Seed Sprouters: Easy to Use & Simple Designs

Beanie Bean Sprouter photo

Beanie Bean Sprouter. Photo Credit: David Henshall

I love fresh sprouts all year round; they are healthy and taste great on toasts, in salads and in soups. However I don't like ugly, bulky and over-designed objects in my kitchen in order for the seeds to germinate. It should be quick and easy. At the London Design Festival this year, the exhibition Bristol Air at Designersblock had some good designs on show, and it was there that I spotted the Beanie Bean Sprouter by David Henshall.

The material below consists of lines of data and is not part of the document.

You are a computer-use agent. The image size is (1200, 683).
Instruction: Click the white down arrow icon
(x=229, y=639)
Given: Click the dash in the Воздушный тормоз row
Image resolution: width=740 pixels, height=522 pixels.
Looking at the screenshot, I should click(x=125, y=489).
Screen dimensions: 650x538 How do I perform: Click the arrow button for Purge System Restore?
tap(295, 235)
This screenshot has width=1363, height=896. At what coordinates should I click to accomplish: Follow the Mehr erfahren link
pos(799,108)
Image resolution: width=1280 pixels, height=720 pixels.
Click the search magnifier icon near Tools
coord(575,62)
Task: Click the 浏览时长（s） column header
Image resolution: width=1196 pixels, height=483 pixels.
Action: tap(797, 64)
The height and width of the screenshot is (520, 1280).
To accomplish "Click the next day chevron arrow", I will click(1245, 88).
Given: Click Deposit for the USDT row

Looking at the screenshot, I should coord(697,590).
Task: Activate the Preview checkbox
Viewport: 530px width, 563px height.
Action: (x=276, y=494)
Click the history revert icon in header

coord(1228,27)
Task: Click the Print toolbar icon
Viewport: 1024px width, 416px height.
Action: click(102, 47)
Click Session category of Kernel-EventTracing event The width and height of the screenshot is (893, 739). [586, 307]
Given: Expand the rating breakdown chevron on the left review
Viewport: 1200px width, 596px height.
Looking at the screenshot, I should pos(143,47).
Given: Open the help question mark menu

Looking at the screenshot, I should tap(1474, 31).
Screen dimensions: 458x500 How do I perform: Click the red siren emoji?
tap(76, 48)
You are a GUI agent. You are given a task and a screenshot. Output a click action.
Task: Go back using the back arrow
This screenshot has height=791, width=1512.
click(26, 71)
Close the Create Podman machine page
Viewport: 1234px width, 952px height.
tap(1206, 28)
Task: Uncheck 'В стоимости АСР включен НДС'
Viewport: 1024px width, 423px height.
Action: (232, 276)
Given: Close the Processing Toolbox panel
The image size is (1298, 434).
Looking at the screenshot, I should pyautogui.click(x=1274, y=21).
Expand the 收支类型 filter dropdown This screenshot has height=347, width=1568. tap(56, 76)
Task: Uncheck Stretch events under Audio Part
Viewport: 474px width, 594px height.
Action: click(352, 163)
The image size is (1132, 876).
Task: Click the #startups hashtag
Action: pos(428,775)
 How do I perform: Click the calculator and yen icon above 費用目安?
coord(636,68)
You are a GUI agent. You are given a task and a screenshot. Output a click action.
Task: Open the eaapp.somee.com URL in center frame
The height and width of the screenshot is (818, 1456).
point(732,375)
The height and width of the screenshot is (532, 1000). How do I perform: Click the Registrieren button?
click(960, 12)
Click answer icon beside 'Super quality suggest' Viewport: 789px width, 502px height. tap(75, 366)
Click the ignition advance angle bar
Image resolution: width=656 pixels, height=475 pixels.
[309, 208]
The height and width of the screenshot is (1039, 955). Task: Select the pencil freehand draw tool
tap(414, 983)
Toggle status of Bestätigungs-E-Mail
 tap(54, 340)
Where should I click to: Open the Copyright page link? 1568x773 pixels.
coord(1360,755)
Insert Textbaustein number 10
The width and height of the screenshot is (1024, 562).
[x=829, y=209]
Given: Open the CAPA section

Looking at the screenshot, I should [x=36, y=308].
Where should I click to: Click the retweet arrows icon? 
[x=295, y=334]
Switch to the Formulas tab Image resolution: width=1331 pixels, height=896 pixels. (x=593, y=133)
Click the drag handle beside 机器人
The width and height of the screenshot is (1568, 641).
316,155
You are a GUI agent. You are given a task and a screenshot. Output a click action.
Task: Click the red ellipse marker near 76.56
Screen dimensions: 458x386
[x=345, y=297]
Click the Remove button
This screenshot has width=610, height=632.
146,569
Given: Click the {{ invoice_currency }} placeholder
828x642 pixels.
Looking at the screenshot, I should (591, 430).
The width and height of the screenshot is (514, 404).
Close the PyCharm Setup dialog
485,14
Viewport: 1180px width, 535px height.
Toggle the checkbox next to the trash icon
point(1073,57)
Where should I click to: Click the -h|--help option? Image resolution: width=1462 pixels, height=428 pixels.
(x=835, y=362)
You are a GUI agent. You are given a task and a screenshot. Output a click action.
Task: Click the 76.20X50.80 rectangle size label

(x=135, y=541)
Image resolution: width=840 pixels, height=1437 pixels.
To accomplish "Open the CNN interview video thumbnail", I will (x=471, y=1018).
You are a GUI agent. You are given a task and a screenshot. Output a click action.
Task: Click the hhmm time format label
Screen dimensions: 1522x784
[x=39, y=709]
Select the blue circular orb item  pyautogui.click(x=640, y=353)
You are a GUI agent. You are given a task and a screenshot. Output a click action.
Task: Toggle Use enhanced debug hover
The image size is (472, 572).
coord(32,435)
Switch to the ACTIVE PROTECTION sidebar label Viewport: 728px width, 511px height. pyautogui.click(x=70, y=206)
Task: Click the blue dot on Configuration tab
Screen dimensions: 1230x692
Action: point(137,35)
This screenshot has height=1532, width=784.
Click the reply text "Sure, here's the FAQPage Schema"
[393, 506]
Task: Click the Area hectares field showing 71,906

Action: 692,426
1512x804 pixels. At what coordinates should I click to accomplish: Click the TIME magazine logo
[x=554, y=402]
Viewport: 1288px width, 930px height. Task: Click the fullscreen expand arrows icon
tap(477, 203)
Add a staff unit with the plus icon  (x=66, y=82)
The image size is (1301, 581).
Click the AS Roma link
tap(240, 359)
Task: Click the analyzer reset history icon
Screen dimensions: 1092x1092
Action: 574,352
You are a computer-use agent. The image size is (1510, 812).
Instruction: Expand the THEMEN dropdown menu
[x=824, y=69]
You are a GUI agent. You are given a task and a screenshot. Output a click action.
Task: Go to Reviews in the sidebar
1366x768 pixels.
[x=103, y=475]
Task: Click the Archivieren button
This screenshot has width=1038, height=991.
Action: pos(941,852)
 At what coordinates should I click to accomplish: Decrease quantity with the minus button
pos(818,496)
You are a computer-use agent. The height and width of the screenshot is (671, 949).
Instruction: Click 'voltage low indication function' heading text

Beanie Bean Sprouter by David Henshall

Henshall's sprouter (image above) is a simple glass with a slick metallic perforated lid. All you have to do is soak the seeds over night, and after that rinse them every morning and evening until they sprout, which takes more of less three days. This design doesn't take up more space than a cup of tea and its use is pretty fool-proof. The Beanie Bean Sprouter is available directly from the designer for £8 via his web site. ::David Henshall
bioSnacky by A.Vogel

bioSnacky sprouter by A.Vogel photo

bioSnacky sprouter. Image Credit: A.Vogel

A similar version is available from the German health food brand A.Vogel, called bioSnacky. It consists of a slightly bigger glass jar with a plastic sieve which serves to rinse the sprouts. An integrated handle lets the jar sit upside down at an angle so that the excess water can drain away. BioSnacky is available for 5,50€ at ::A.Vogel
Why sprouts?

Sprouting fenugreek Flickr image

Sprouting fenugreek. Image Credit: Flickr/DeathByBokeh

Sprouts contain a large variety of vitamins and are extremely easy to digest. They are also very tasty and upgrade almost any meal. Once you have a sprouter, it is easy to germinate seeds at home. That way you save on packaging, energy and transportation, because buying fresh sprouts would result in a bigger environmental impact. It is much less bulky to transport dry seeds than fresh sprouts, that have a relatively short shelf life and require constant refrigeration, and hence energy. Last but not least, I find it very fun to see how the little seeds transform into oddly shaped sprouts in my glass jar. Common seeds to sprout are mung bean, chickpeas, soy and alfalfa.